Noch, das betonen Schwalb und Häusler bei jeder Gelegenheit, sei ja wenig verloren in dieser Saison trotz acht Punkten Rückstand auf den THW Kiel. "Wir haben noch die große Chance, ins Finalturnier der Champions League und des DHB-Pokals zu kommen und auch in der Bundesliga noch weit zu kommen", sagt Schwalb. Aber dafür, fügt er vielsagend hinzu, "brauchen wir eine intakte Mannschaft". Was er damit meint, umschreibt der HSV-Präsident so: "Wir wollen ein geschlossenes Bild abgeben und klarmachen, dass wir uns in jeder Sekunde für den Erfolg zerreißen." Und dafür sei der frühere Profi Häusler der Richtige. Die Vereinsführung vertraue dem Zweimetermann, der in der vergangenen Saison noch als Spielertrainer bei der SG Kropp/Tetenhusen/Dithmarschen in der dritten Liga wirkte. Die Spieler ohnehin.

+++Die HSV-Handballer feiern ihren Europameister+++

Damit wäre zumindest die wichtigste Voraussetzung für die Aufgabe erfüllt, die Schwalb und Häusler den Profis übertragen wollen: Sie sollen künftig ihrem neuen Coach assistieren. Deshalb habe man bewusst darauf verzichtet, einen Co-Trainer zu benennen. Ursprünglich hatte Häusler für diese Position Guillaume Gille als Spielertrainer favorisiert. Doch der Kapitän soll die Mannschaft weiterhin vornehmlich als Spielmacher unterstützen. Vielmehr sieht Schwalb jeden einzelnen Spieler als Häusler-Berater in der Pflicht. Den vakanten Platz auf der Bank - jede Mannschaft darf vier Offizielle benennen - soll Betreuer Mirko Großer einnehmen. Sollte ein Spieler verletzt sein, könne auch der als Mannschaftsverantwortlicher auf dem Spielberichtsbogen vermerkt werden und Häusler beim Coachen assistieren.
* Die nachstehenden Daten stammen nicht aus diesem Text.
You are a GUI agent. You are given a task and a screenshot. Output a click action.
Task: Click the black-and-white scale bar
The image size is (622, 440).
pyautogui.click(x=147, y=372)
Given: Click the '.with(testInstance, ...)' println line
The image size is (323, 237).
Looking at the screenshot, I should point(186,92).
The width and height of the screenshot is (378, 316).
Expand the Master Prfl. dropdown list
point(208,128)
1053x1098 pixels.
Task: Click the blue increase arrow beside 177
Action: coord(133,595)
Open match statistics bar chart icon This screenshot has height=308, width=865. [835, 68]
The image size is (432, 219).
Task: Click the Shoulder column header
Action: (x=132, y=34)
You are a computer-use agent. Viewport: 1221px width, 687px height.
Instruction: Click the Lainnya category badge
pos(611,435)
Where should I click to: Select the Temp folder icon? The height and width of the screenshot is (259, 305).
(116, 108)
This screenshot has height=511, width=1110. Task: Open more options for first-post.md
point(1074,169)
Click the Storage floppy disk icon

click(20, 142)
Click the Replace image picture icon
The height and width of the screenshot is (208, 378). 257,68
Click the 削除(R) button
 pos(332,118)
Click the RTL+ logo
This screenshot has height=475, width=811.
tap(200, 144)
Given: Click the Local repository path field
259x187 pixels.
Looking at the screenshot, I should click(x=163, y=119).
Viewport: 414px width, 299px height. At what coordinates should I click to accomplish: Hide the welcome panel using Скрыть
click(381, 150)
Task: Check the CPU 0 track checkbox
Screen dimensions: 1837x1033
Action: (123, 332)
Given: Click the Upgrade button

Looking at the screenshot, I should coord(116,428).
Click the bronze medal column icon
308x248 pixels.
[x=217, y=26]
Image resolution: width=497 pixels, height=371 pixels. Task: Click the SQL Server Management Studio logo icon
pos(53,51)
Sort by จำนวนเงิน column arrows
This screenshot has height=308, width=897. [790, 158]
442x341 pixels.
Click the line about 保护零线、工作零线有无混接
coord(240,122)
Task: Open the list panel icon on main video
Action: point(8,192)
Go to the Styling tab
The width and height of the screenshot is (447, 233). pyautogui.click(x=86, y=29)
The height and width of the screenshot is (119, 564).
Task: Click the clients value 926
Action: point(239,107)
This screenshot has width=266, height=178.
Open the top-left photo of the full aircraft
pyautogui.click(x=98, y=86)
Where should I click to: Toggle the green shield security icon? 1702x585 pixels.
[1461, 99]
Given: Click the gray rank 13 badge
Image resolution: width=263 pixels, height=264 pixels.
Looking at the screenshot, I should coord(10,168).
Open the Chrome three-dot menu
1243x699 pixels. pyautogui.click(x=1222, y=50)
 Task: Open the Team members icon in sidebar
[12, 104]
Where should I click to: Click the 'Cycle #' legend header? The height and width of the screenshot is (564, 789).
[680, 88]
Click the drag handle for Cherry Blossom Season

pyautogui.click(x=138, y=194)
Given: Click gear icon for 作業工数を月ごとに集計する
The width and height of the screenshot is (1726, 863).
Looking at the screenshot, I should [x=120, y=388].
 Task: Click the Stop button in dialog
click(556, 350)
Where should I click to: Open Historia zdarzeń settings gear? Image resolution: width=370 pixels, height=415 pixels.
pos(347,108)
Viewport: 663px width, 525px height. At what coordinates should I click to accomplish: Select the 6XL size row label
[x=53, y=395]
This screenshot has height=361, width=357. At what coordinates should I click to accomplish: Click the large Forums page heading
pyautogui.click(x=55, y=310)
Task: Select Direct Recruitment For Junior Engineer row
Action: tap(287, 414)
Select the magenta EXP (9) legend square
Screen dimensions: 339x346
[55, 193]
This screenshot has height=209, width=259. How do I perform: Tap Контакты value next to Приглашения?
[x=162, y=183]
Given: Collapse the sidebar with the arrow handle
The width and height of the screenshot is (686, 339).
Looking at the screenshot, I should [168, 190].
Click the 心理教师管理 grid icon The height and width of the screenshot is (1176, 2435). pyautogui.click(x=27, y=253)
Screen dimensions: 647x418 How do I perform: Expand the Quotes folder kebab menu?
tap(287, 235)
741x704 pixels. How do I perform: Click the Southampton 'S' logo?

"Ich sehe das auch als eine große Chance für die Mannschaft zu zeigen, welche Charaktere in ihr stecken", sagte Schwalb. Es sei in ihrem ureigenen Interesse: "Sie wollen am Ende der Saison ja noch gefeiert werden." Dass er selbst auf die Bank zurückkehrt, sei nie ein Thema gewesen, versicherte Schwalb: "Ich will nicht das Damoklesschwert über unserem neuen Trainer sein." Sollte sein Rat gefragt sein, werde er gern aus seinem Erfahrungsschatz schöpfen. Im Übrigen werde sein Platz während der Spiele irgendwo in der Halle sein, in deutlichem Abstand von der Mannschaft.

Nur die Besuche in der Kabine behält sich Schwalb weiterhin vor: "Aber das sehe ich auch als eine meiner Aufgaben an." So hat es schon sein Vorgänger Andreas Rudolph vorgelebt, der sich inzwischen als mal mehr, mal weniger stiller Teilhaber der HSV-Handball-Betriebsgesellschaft eher im Hintergrund hält. Beide wissen, dass in der Rückserie nicht nur sportliche Ziele auf dem Spiel stehen. Morgen will sich auch der neue Hauptsponsor AOK Rheinland/Hamburg mit viel Tamtam den Fans präsentieren. Ein Misserfolg wäre kein guter Beginn für diese Partnerschaft.

Der HSV, sagt Schwalb, sei nun einmal dem Erfolg verpflichtet: "Wir gehören unter die besten drei der Liga und müssen Anwärter auf jedes Finalturnier sein." Den Rückstand auf Kiel aufzuholen sei die Aufgabe der Zukunft. Häuslers Nachfolger, wer es auch sein mag, wird sie zu lösen haben.